[Collected data entries]
^^^^^^^^^^^^^^^^

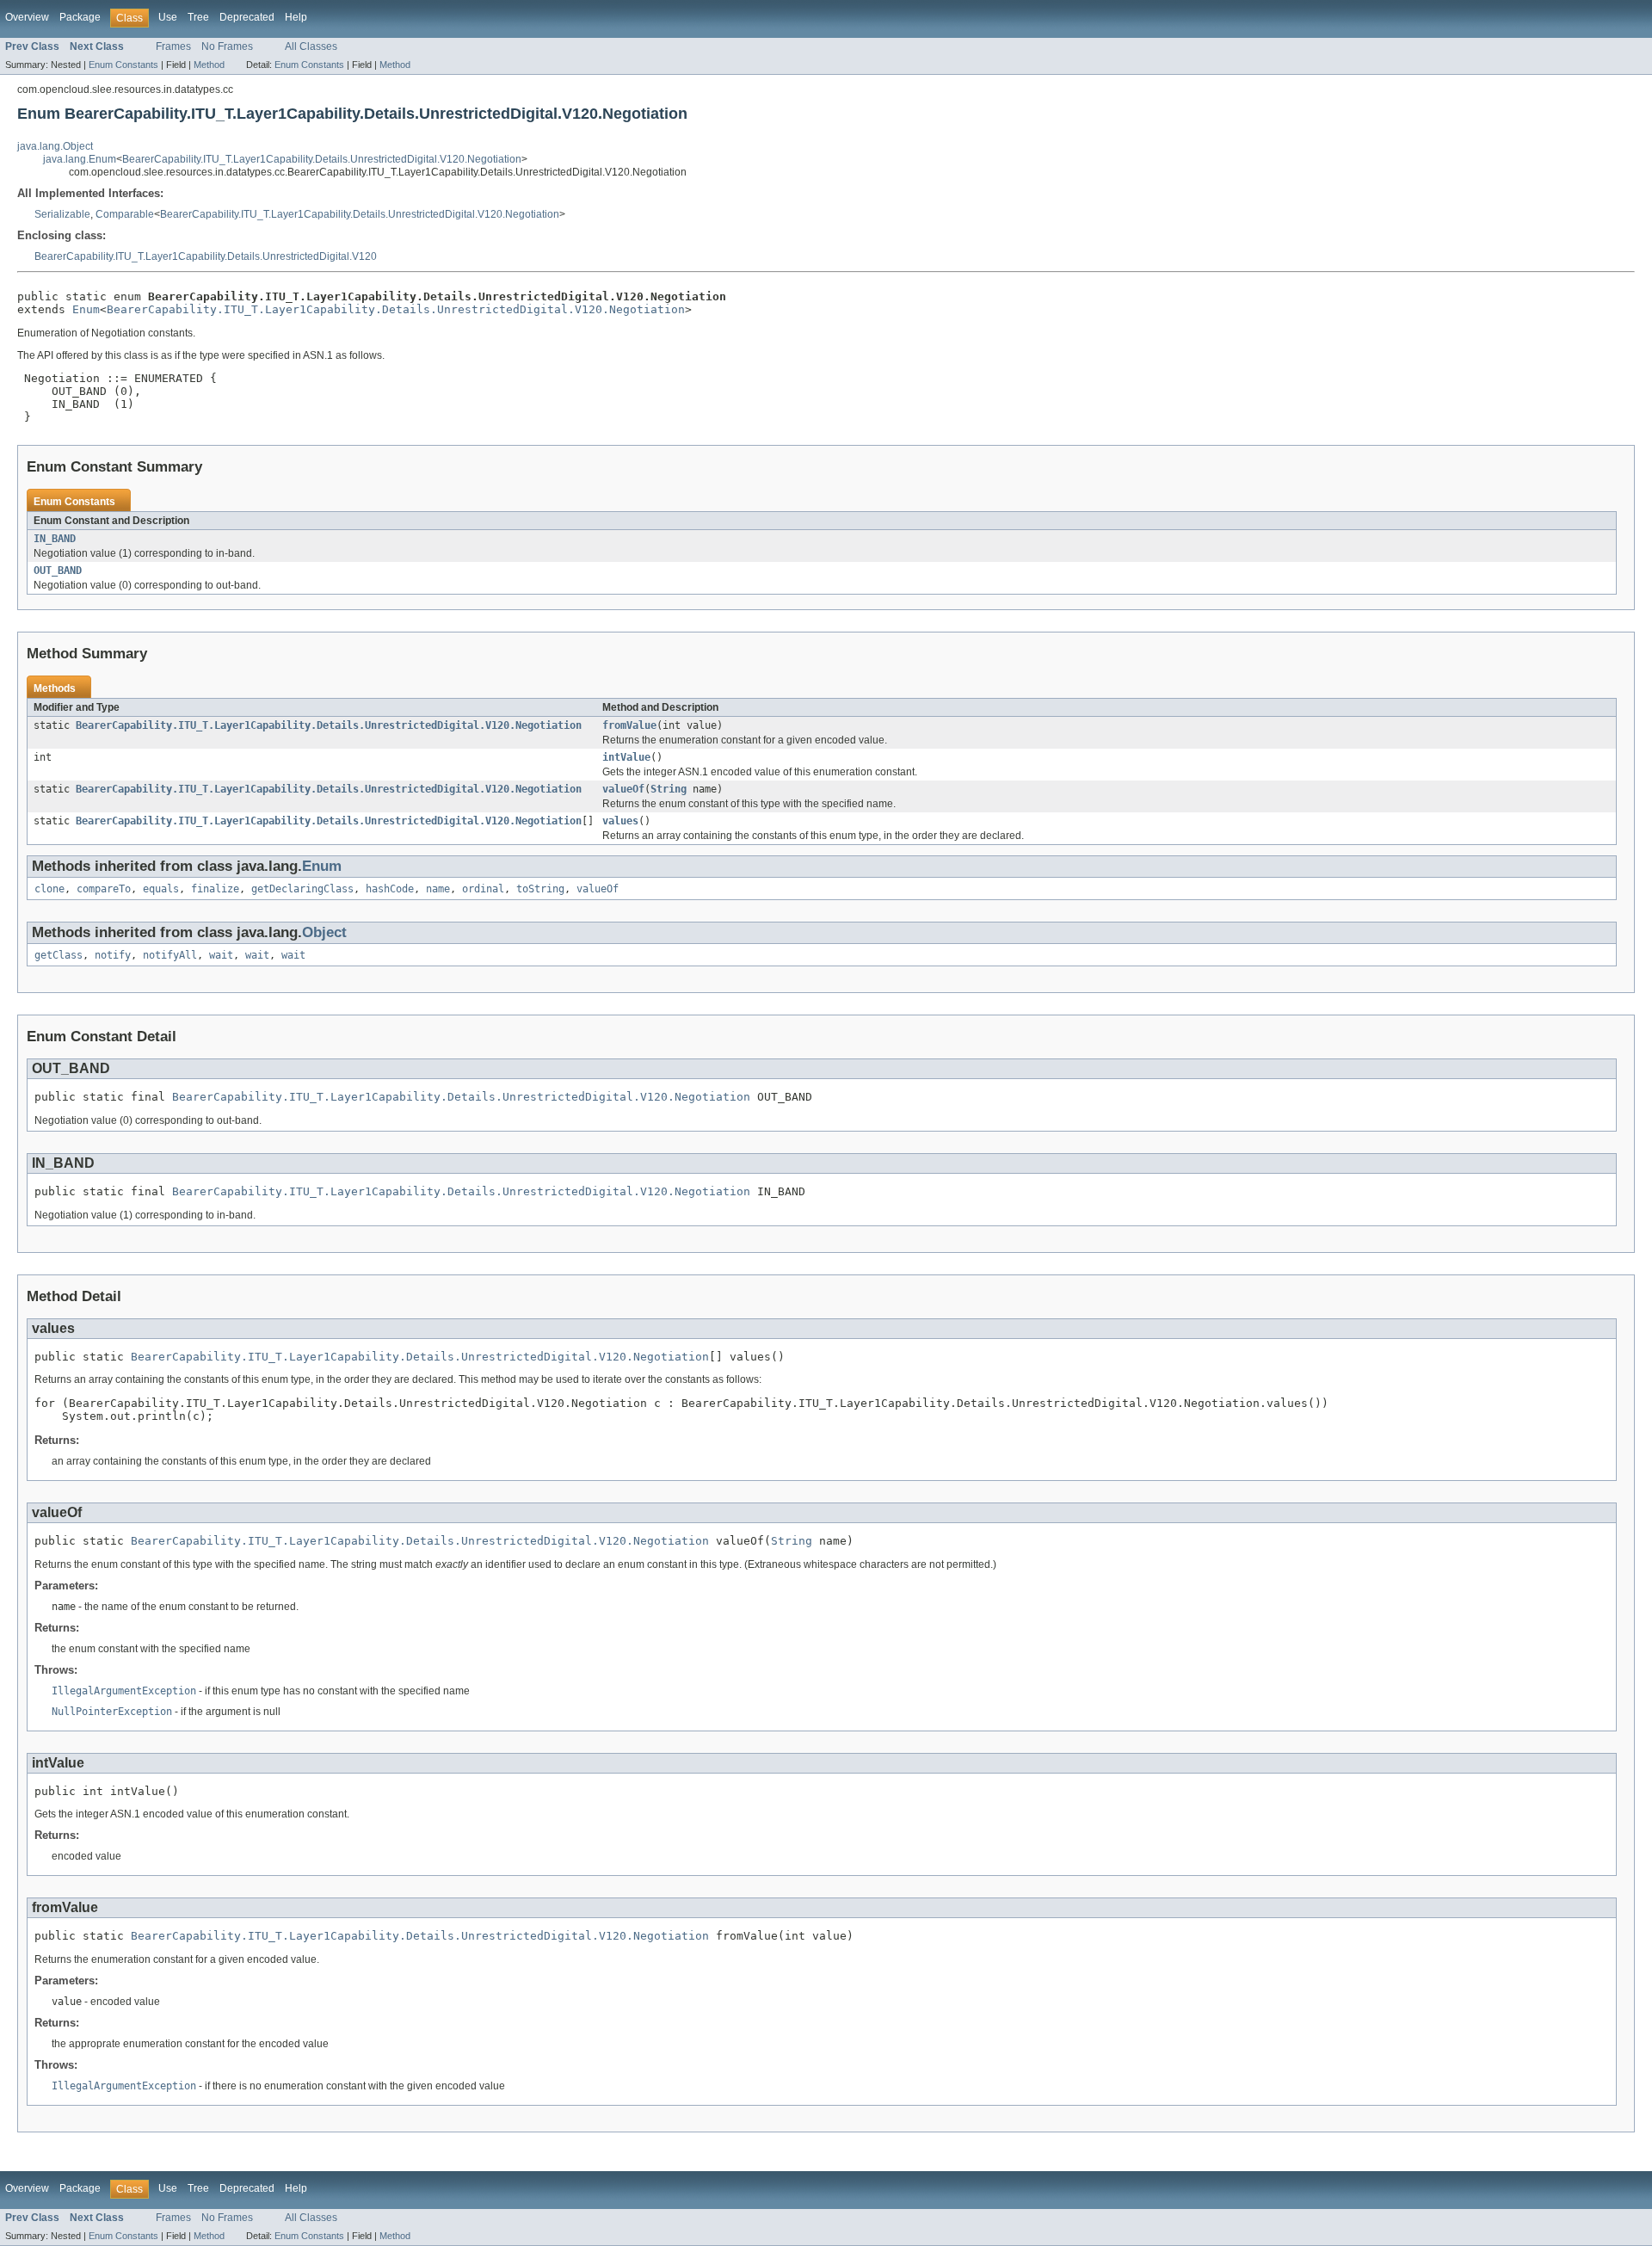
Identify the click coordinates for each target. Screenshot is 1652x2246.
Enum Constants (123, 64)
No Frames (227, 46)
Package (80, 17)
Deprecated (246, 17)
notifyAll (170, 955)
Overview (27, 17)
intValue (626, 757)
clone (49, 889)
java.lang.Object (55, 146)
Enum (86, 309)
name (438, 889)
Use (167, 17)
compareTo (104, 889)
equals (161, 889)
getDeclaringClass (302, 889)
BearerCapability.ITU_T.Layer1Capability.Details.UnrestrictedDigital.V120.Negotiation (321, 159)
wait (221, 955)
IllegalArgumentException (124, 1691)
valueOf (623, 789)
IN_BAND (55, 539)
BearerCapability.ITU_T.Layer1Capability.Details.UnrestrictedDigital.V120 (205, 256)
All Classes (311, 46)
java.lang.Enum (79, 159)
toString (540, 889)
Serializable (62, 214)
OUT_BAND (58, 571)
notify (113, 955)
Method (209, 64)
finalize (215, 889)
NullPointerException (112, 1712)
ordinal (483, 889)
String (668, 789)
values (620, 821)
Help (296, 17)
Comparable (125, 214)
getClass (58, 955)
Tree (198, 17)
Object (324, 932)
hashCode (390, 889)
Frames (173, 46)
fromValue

^^^^^^^^^^^^^^^^

* TASK BRIEF:
Print again, exactly, the lines of the records above from the first line through the line with "NullPointerException (112, 1712)". No pictures.

* SOLUTION:
Identify the click coordinates for each target. Screenshot is 1652x2246.
Enum Constants (123, 64)
No Frames (227, 46)
Package (80, 17)
Deprecated (246, 17)
notifyAll (170, 955)
Overview (27, 17)
intValue (626, 757)
clone (49, 889)
java.lang.Object (55, 146)
Enum (86, 309)
name (438, 889)
Use (167, 17)
compareTo (104, 889)
equals (161, 889)
getDeclaringClass (302, 889)
BearerCapability.ITU_T.Layer1Capability.Details.UnrestrictedDigital.V120.Negotiation (321, 159)
wait (221, 955)
IllegalArgumentException (124, 1691)
valueOf (623, 789)
IN_BAND (55, 539)
BearerCapability.ITU_T.Layer1Capability.Details.UnrestrictedDigital.V120 (205, 256)
All Classes (311, 46)
java.lang.Enum (79, 159)
toString (540, 889)
Serializable (62, 214)
OUT_BAND (58, 571)
notify (113, 955)
Method (209, 64)
finalize (215, 889)
NullPointerException (112, 1712)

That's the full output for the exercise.